Home / CIE AS & A Level / CIE AS & A Level Math 9709 / CIE AS/A Level Maths-5.1 Representation of data- Study Notes

CIE AS/A Level Maths-5.1 Representation of data- Study Notes- New Syllabus - 2026-2027

CIE AS/A Level Maths-5.1 Representation of data- Study Notes- New Syllabus

Ace AS/A Level Maths Exam with CIE AS/A Level Maths-5.1 Representation of data- Study Notes

Key Concepts:

  • Presenting Raw Statistical Data
  • Draw and Interpret Statistical Data
  • Measures of central tendency and Variation
  • Cumulative Frequency Graphs
  • Mean and Standard Deviation 

AS & A Level Maths Study Notes– All Topics

Presenting Raw Statistical Data

Presenting Raw Statistical Data    

Tables of Raw Data

    • Data is listed as collected (unordered or ordered).
    • Advantages: Shows complete detail, no information lost.
    • Disadvantages: Hard to interpret, no quick visual summary.

Frequency Tables

    • Data grouped into intervals or classes, with frequencies shown.
    • Advantages: Makes large data sets manageable, suitable for further analysis (e.g., histograms).
    • Disadvantages: Loses some precision due to grouping, may hide patterns.

Bar Charts

    • Used for categorical or discrete data, with bars representing frequencies.
    • Advantages: Easy to understand, compares categories clearly.
    • Disadvantages: Not suitable for continuous data, can be misleading if bar widths not uniform.

Pie Charts

  • Circle divided into sectors representing proportions of categories.
  • Advantages: Effective for showing proportions visually.
  • Disadvantages: Not precise for comparing close values, not effective with many categories.

Scatter Diagrams

      • Plots pairs of data points to show correlation.
      • Advantages: Useful for identifying trends and relationships.
      • Disadvantages: Does not summarise distribution, hard to interpret with large datasets.  

Example:

A teacher records the marks (out of 10) for 12 students: 4, 7, 6, 5, 9, 4, 7, 8, 6, 5, 10, 7. Present the data in a frequency table.

▶️ Answer/Explanation

Marks: 4, 5, 6, 7, 8, 9, 10

Frequencies: 2, 2, 2, 3, 1, 1, 1

This frequency table makes it easier to see that the most common mark is 7.

Example:

A survey asks 50 people which drink they prefer: Tea (20), Coffee (15), Juice (10), Water (5). Represent this information using a pie chart.

▶️ Answer/Explanation

Total responses = 50.

Angles for pie chart sectors:

Tea: \(\dfrac{20}{50} \times 360^\circ = 144^\circ\)

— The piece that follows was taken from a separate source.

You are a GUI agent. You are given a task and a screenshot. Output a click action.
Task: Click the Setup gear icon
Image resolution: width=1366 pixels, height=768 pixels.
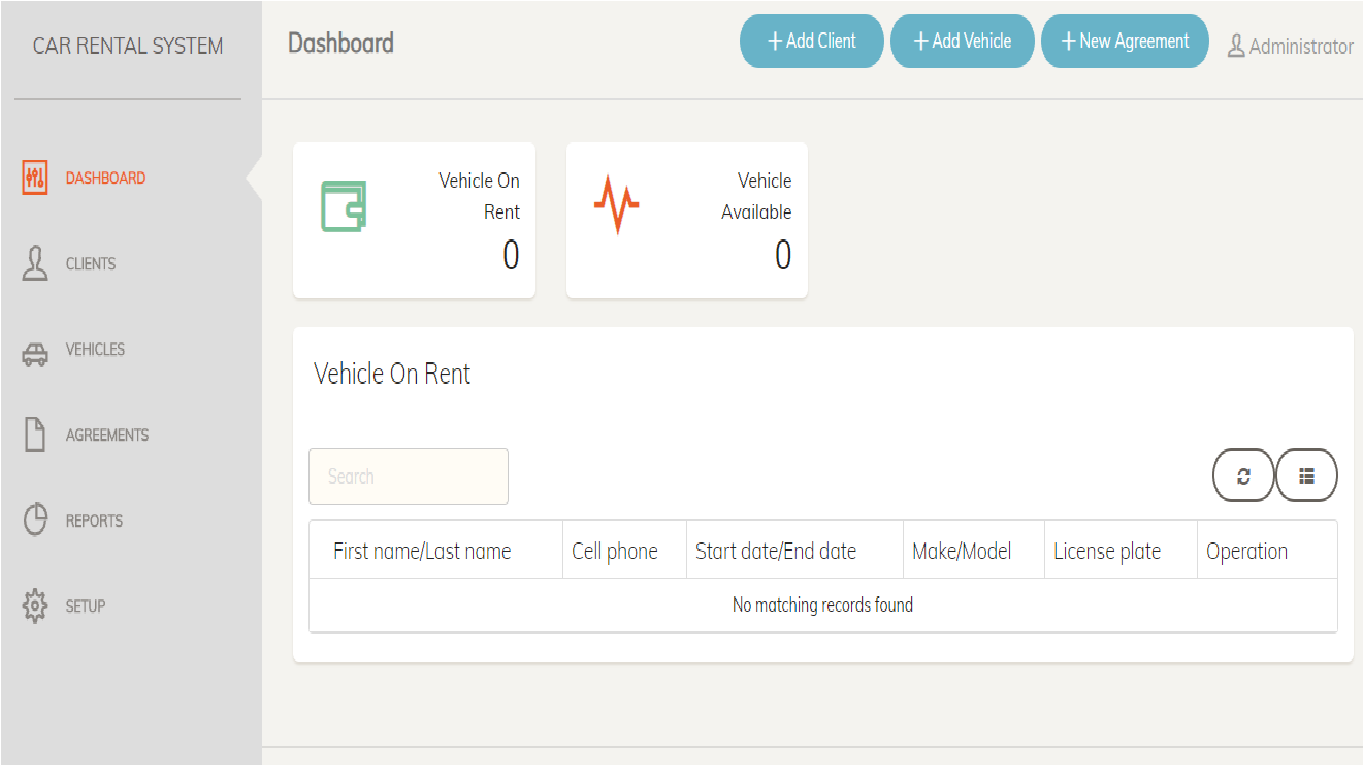35,606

Coffee: \(\dfrac{15}{50} \times 360^\circ = 108^\circ\)

Juice: \(\dfrac{10}{50} \times 360^\circ = 72^\circ\)

Water: \(\dfrac{5}{50} \times 360^\circ = 36^\circ\)

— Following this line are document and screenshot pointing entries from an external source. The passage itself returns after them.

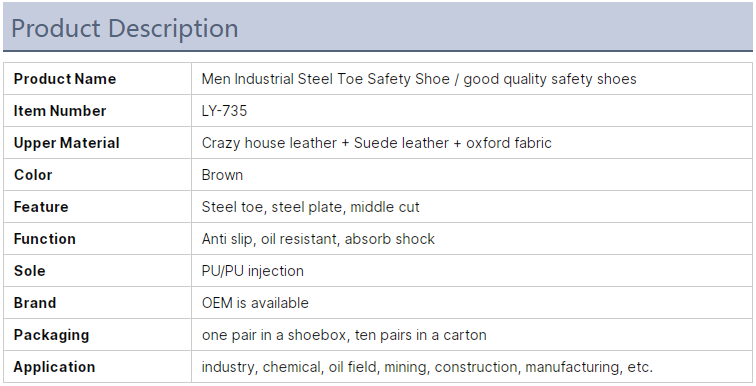Select the Item Number label
This screenshot has height=386, width=756.
tap(60, 111)
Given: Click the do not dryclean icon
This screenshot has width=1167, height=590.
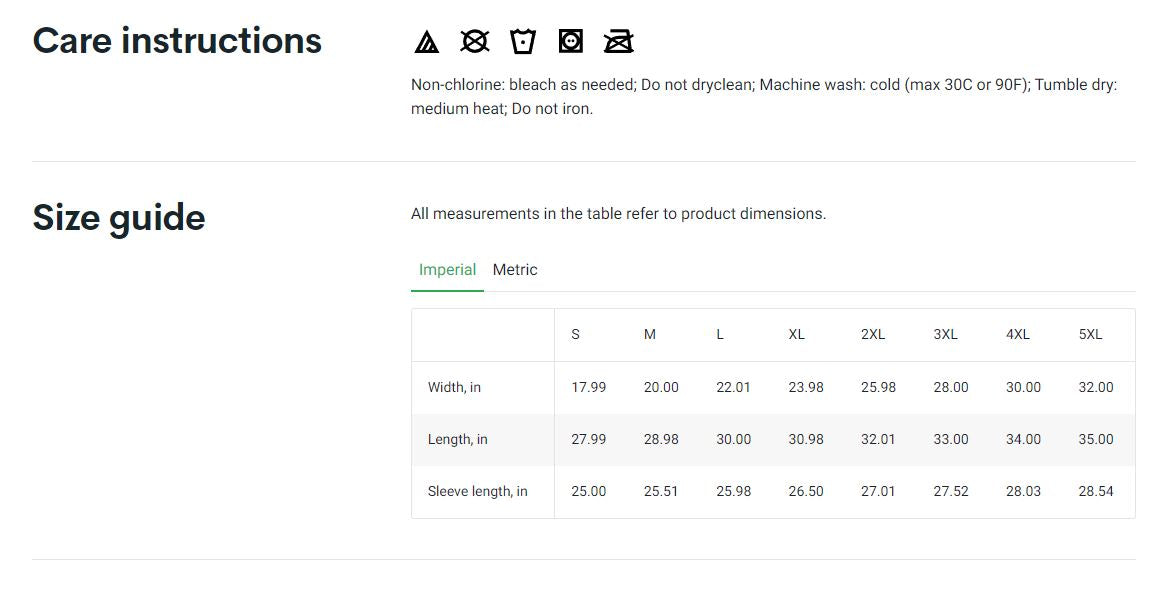Looking at the screenshot, I should (474, 41).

Thus, the circle is divided into sectors of 144°, 108°, 72°, and 36°.

Example:

The heights (cm) of 40 plants are measured and grouped as follows: 10–20 (8 plants), 20–30 (12 plants), 30–40 (15 plants), 40–50 (5 plants). Represent this data in a histogram.

▶️ Answer/Explanation

Class intervals: 10–20, 20–30, 30–40, 40–50.

Frequencies: 8, 12, 15, 5.

Since all class widths are equal (10 cm), bar heights equal frequencies.

Histogram bars: Heights of 8, 12, 15, and 5, with widths of 10 cm each.

Draw and Interpret Statistical Data

Stem-and-Leaf Diagrams:

    • A way of organizing raw data to show the distribution clearly while retaining the original values.
    • The “stem” represents the leading digit(s), while the “leaf” represents the last digit of each data point.
    • Back-to-back stem-and-leaf diagrams can be used to compare two data sets, for example, scores of boys vs. girls in a test.
    • Advantages: Retains original data values, shows distribution clearly, and good for small to medium-sized data sets.
    • Disadvantages: Becomes cumbersome for large data sets and does not show trends as smoothly as graphs.

Example:

The marks of 10 students are: 23, 25, 26, 31, 32, 34, 41, 42, 46, 48. Represent this data using a stem-and-leaf diagram.

▶️ Answer/Explanation

Stem-and-leaf diagram:

2 | 3 5 6
3 | 1 2 4
4 | 1 2 6 8

This shows the distribution clearly and keeps the raw data intact.

Box-and-Whisker Plots:

    • Represents data using five-number summary: minimum, lower quartile (Q1), median (Q2), upper quartile (Q3), and maximum.
    • The “box” shows the interquartile range (IQR = Q3 – Q1), while the “whiskers” extend to the min and max values.
    • Useful for identifying spread, central tendency, and outliers.
    • Advantages: Very effective in comparing two or more data sets, highlights spread and symmetry of data, and identifies outliers easily.
    • Disadvantages: Does not show exact data distribution within quartiles; information is summarized and less detailed.

Example:

Data: 4, 5, 7, 8, 10, 12, 15, 18, 20, 21. Draw a box-and-whisker plot for this data and comment on the spread.

▶️ Answer/Explanation

Quartiles: Q1 = 7, Median = 11, Q3 = 18.

5-number summary: Min = 4, Q1 = 7, Median = 11, Q3 = 18, Max = 21.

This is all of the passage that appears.